Abstract

This article analyses attempts by the Libyan Investment Authority (LIA), the sovereign wealth fund of Libya, to challenge the domestic implementation of asset-freezing measures requested by the United Nations Security Council (UNSC) and the International Criminal Court (ICC) in the United Kingdom (UK) and Italy. The UNSC requested that states freeze LIA assets in early 2011 before partially easing the restrictions imposed in September of the same year, while the ICC requested the freezing of assets belonging to the then Libyan leader, Muammar Gaddafi, and two further accused persons shortly thereafter. The article scrutinises how these measures were incorporated into the legal orders of the UK and Italy before analysing how the LIA has challenged these actions in the Italian courts and those of England and Wales.

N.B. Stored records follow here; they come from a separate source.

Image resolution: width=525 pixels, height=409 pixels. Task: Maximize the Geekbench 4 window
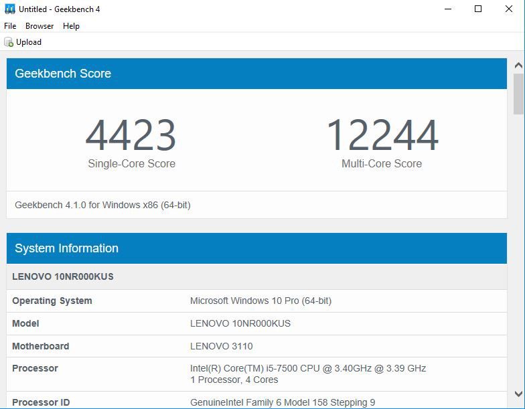(478, 9)
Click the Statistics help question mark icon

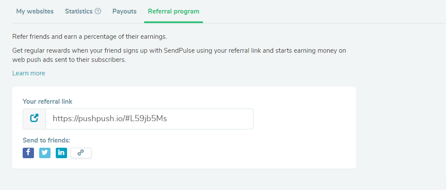(98, 11)
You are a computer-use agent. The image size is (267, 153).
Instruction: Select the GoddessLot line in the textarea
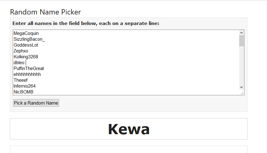click(x=26, y=45)
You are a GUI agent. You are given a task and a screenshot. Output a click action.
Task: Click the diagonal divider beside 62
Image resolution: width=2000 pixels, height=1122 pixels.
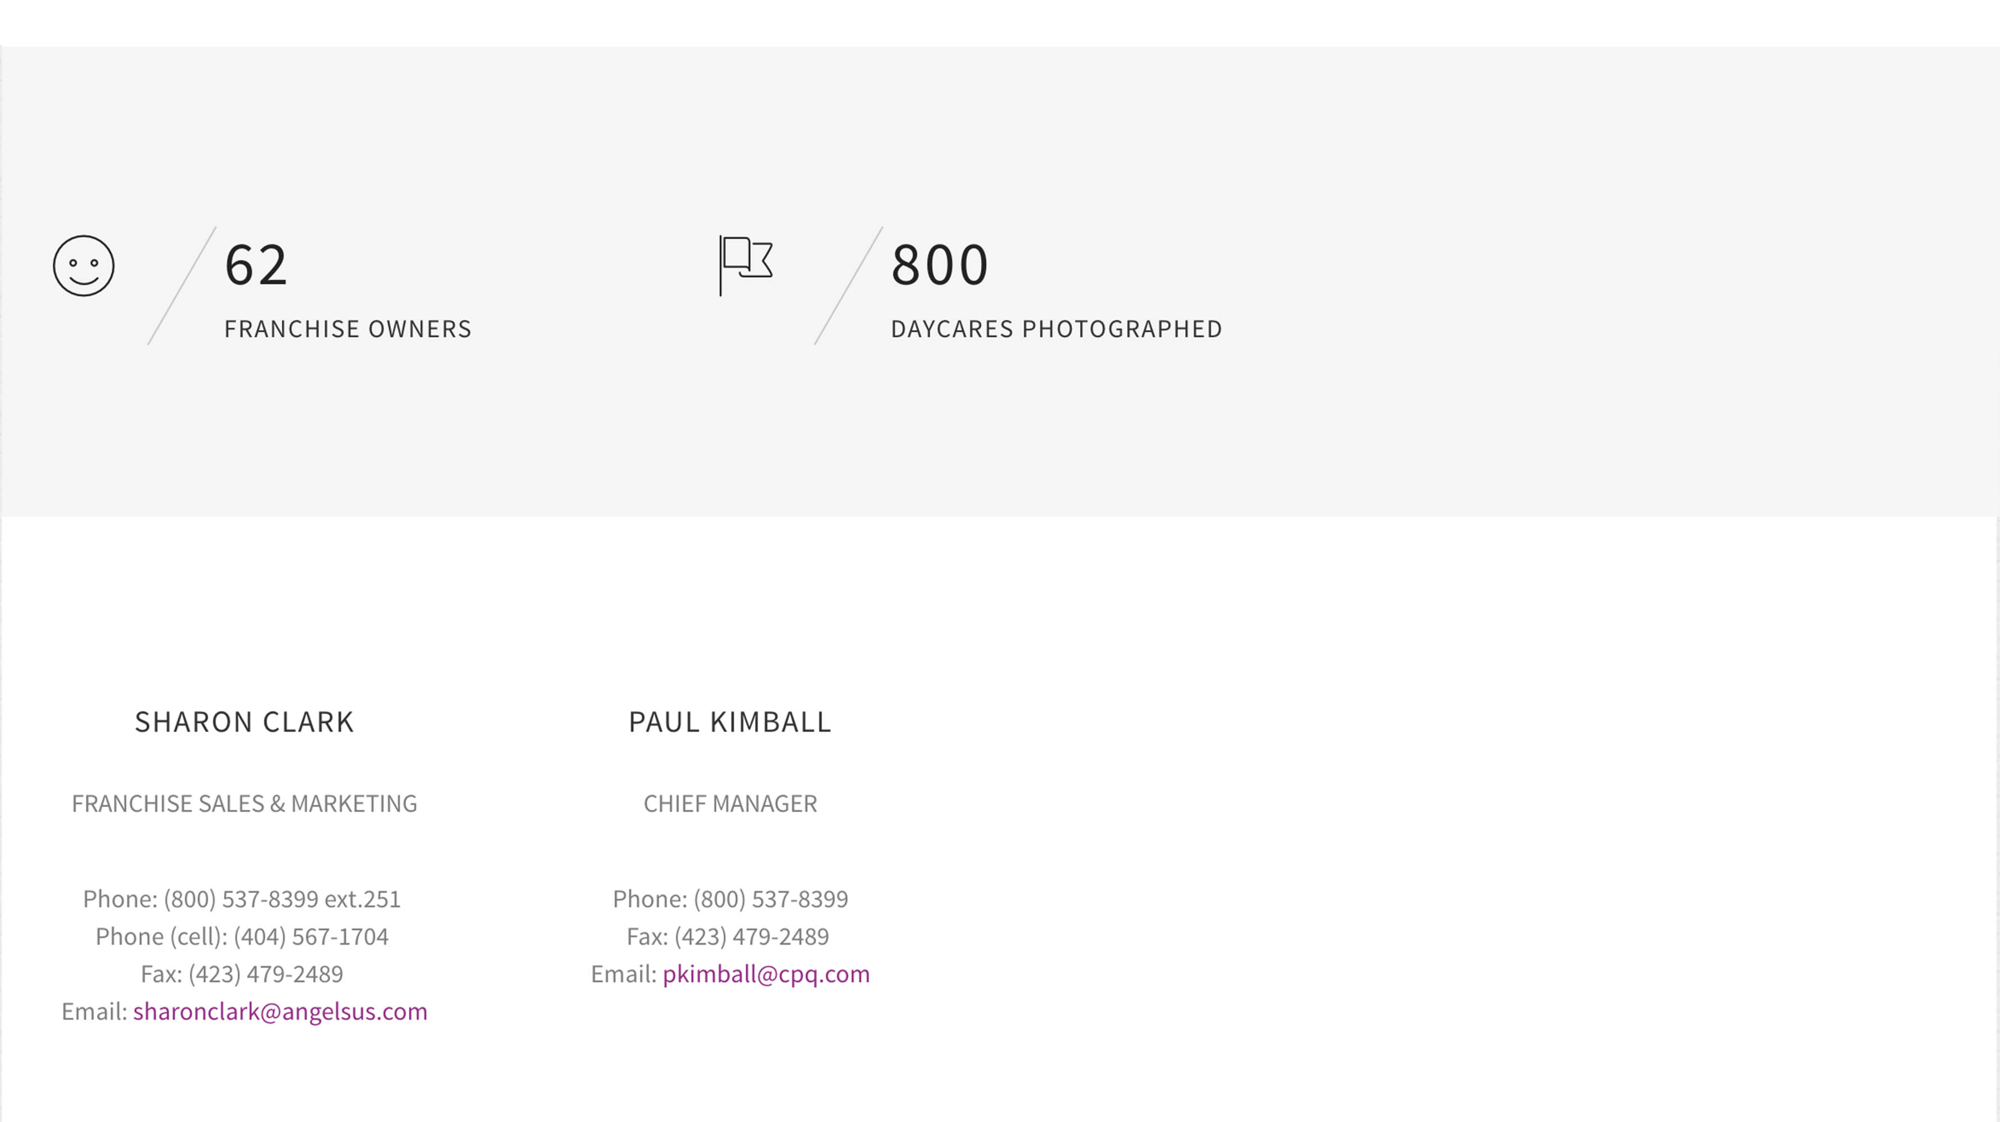pyautogui.click(x=182, y=286)

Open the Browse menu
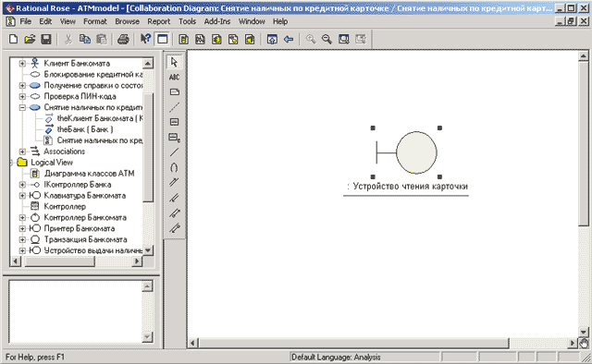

In so doing, it aims to demonstrate that domestic courts offer additional fora in which individuals (and entities) might seek to enforce the legal protection to which they are entitled when faced with their assets having been frozen by states at the request of the UNSC and/or the ICC.

Highlights

  • In early 2011, responding to the outbreak of the Libyan civil war, the United Nations Security Council (UNSC) requested UN member states to freeze the assets of Muammar Gaddafi and five members of his immediate family.[1]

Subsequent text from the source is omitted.